でもこのままではつまらないし、この際だからと早苗に声をかけた。
「さな、後で一緒に遊ばない?」
「うん、いいよ。どうする? 私が涼子の家に行こうか?」
「そうだねぇ……じゃ、そうしよ。そうそう、この前さあ、バレーボールもらったんだ。裏の空き地でバレーしない?」
「いいねえ、そうしよ」
涼子と早苗は、量の家の裏の空き地で遊ぶことにして、一緒に帰った。
「じゃ、宿題だけ済ませたらすぐ行くから」
「うん、じゃあね」
そう言って涼子と早苗は別れた。
涼子は家に帰ってくると、すぐに子供部屋に行った。翔太が机で何か絵を描いて遊んでいた。ビックリマンの絵を模写しようとしているらしい。一生懸命書いているが、所詮は小学二年生。あまり上手ではない。本人は満足そうではあるが。
涼子は服を着替えながら、翔太の絵をからかって部屋を出て行った。部屋の方から「おねえちゃんのバカ!」と翔太の怒りの声が聞こえた。
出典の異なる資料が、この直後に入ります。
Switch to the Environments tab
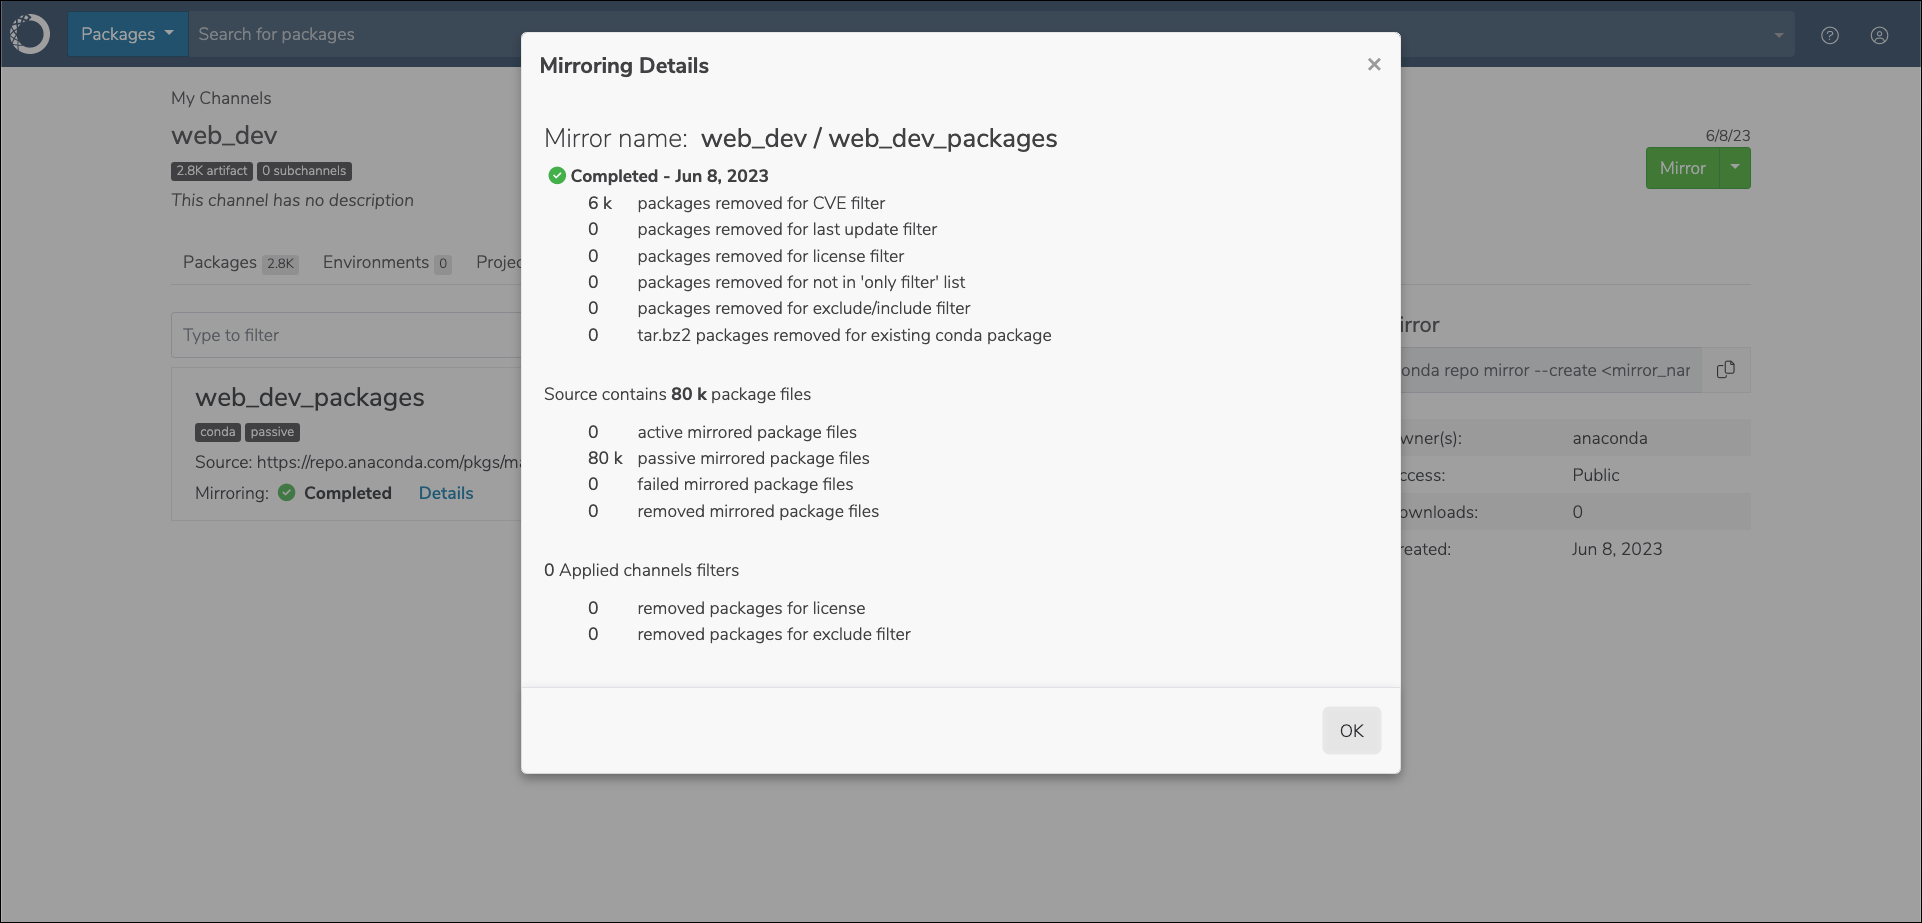click(387, 262)
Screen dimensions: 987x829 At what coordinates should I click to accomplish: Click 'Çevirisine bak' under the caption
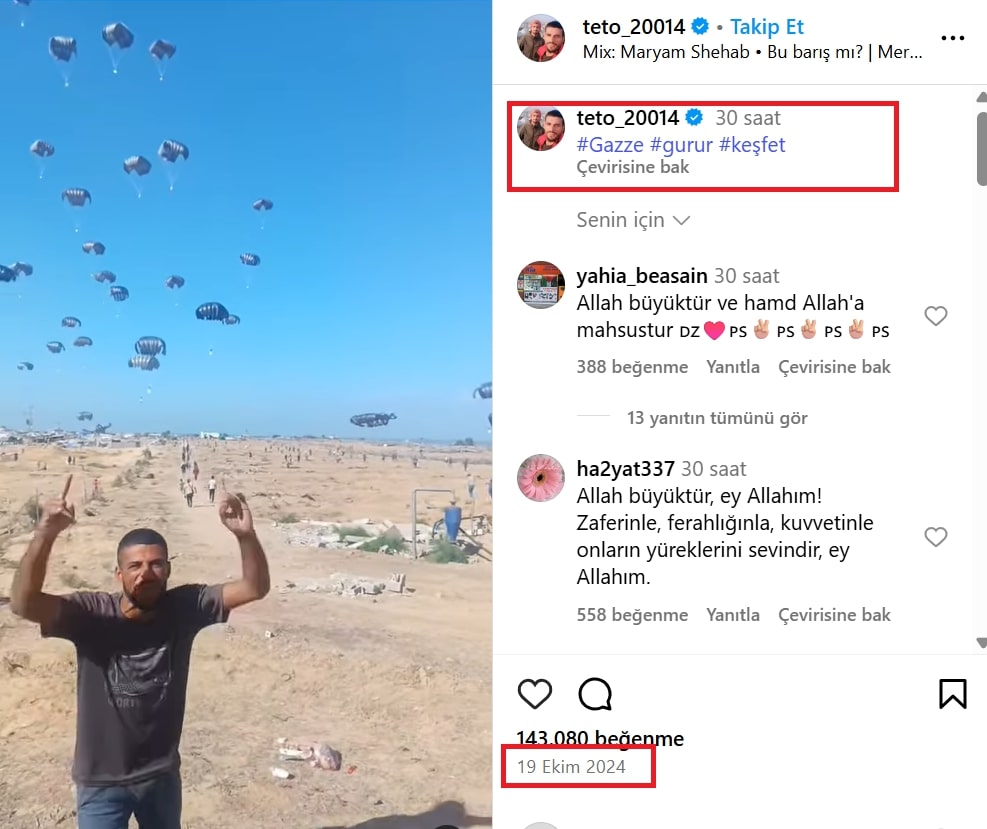633,167
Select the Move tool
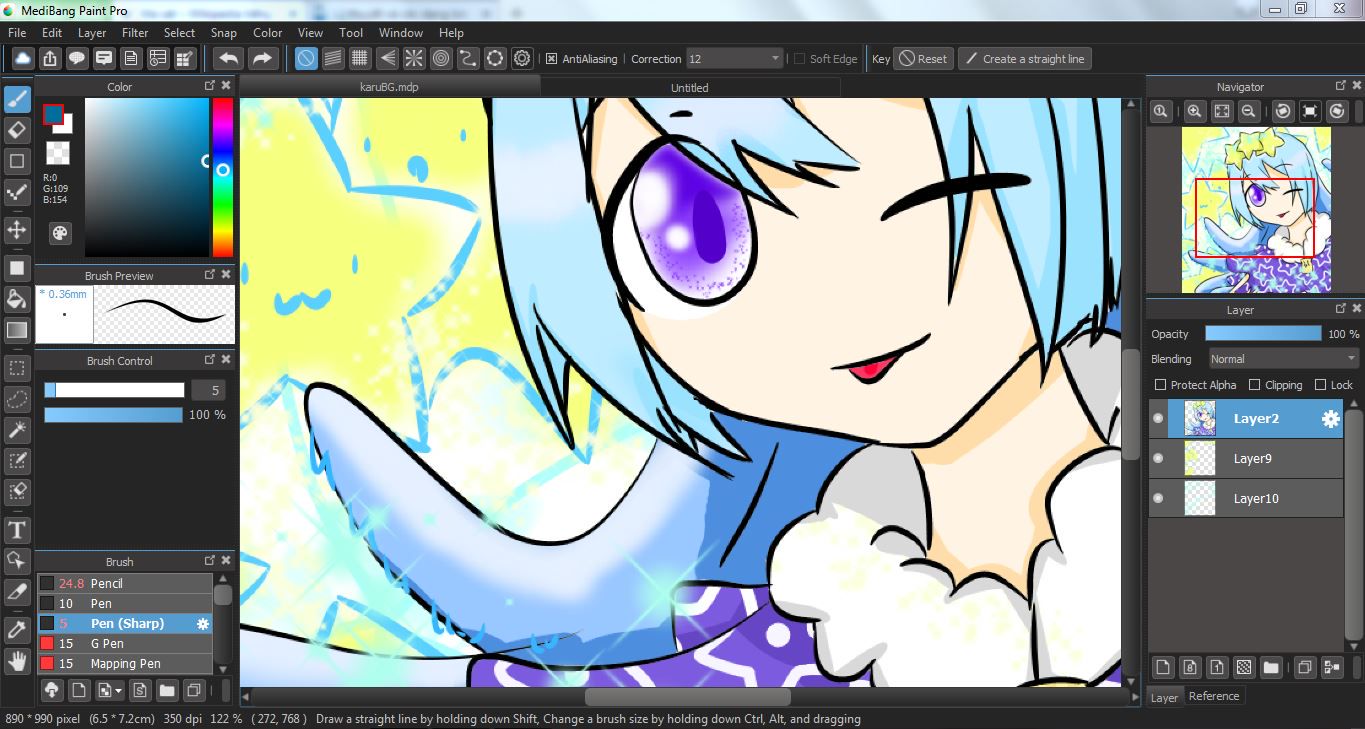This screenshot has width=1365, height=729. click(17, 230)
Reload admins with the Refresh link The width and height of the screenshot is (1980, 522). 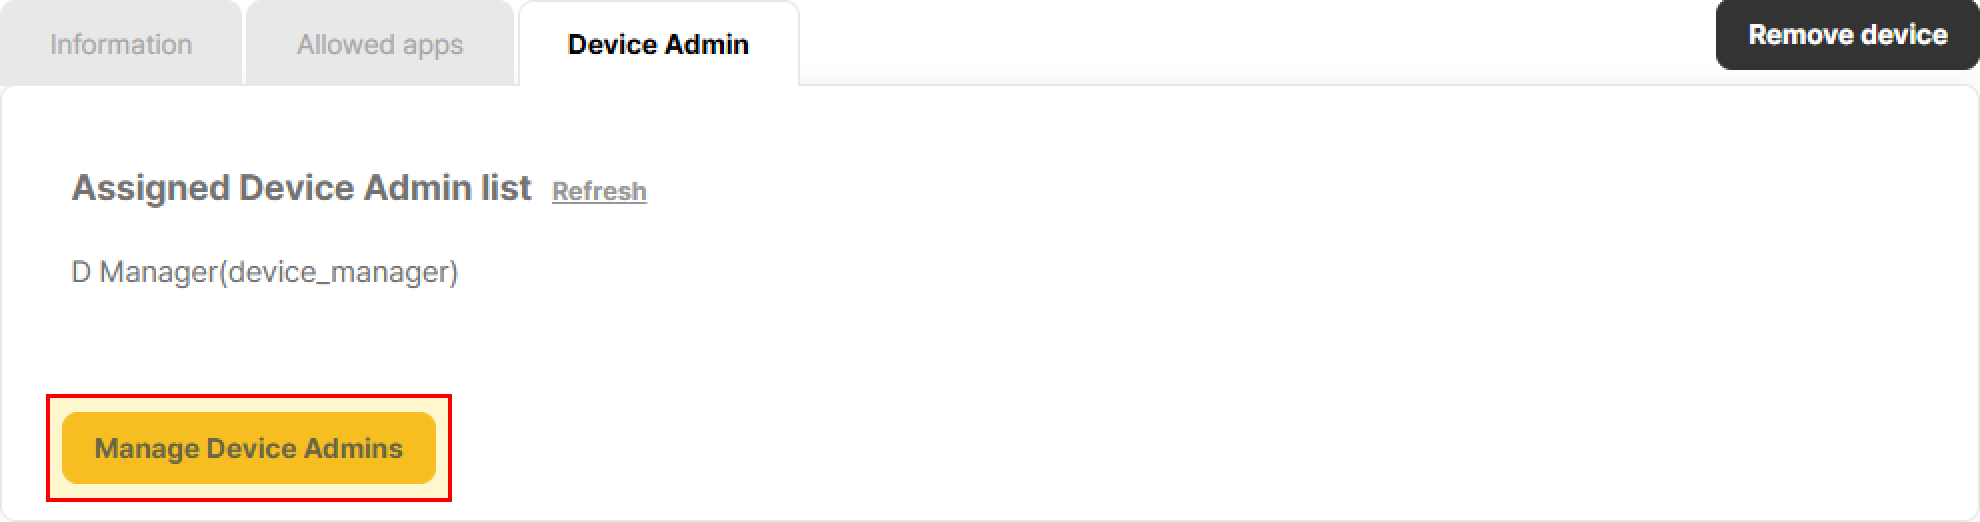599,191
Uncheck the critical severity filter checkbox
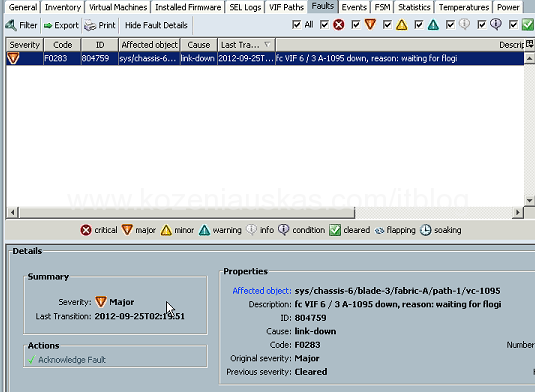This screenshot has height=392, width=535. (324, 25)
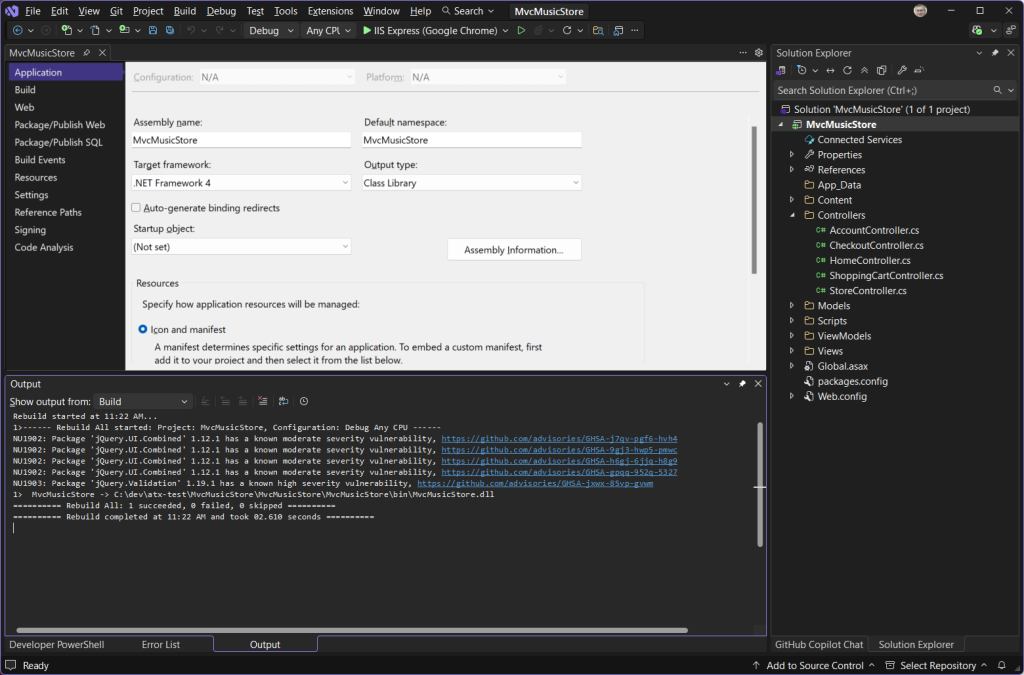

涼子はこれから早苗が来るのを待つわけだが、ちょっといたずら心が出てきた。宿題を終わらせてから来ると言っていたので、早苗はまだすぐには来ないだろう。自分の方から早苗の家に遊びに行ってはどうだろうか、と思った。早苗の家の近くにも広い空き地があり、そこの方が遊びやすそうとも思った。
いいアイデアだと思ったので、自転車の前カゴにバレーボールを乗せると(バレーボールの方が大きくて入らなかった)、早速早苗の英に向かって出発した。
ちなみに涼子は夕飯の後に宿題をするつもりなので、まだいい。
早苗の家に向かって自転車を走らせる涼子。途中、奈々子の家の近くを通ると、畑のほうで数人の大人に混じって奈々子が何か作業しているのを見つけた。一生懸命やってて涼子には気がついていない。涼子は軽く手を振って通り過ぎていった。
早苗の家に到着すると、敷地の前に自転車を止めて玄関の方へ向かう。が、家の隣にある物置の向こうに人影を見つけた。子供のようだ。涼子は早苗だと思った。
こっそりと近づき、その子供が早苗だと確信すると、背後から驚かせてやろうと考えた。
「――ねえ、さぁなぁ……?」
涼子は、ふと声を止めた。早苗は誰かと話をしていたのだ。涼子は物陰に隠れてそっとその様子を見た。
そこには早苗と少年がいた。その少年は――なんと、加納慎也だった。
――えぇ、加納くんじゃないの。加納くん、さなと親しいのかな。
涼子はそんなことを思って、ふと早苗が世界再生会議のメンバーであり、未来の記憶を持った人物であることを思い出した。
――そっちの話だろうか? やっぱり加納くんは加納くんで、色々やってるんだねぇ。
涼子は、ふたりが何を話しているのか気になった。もう少し近くに行ってみようと思って、そっと音を立てずに移動した。
さらに近くというか、早苗と加納の側の生垣の裏側にきた。僅かな隙間からふたりの姿が一応見える。
「……門脇さま、その後はどうしますか?」
――えっ? 門脇って……今、さなは加納くんのことを門脇と……言った。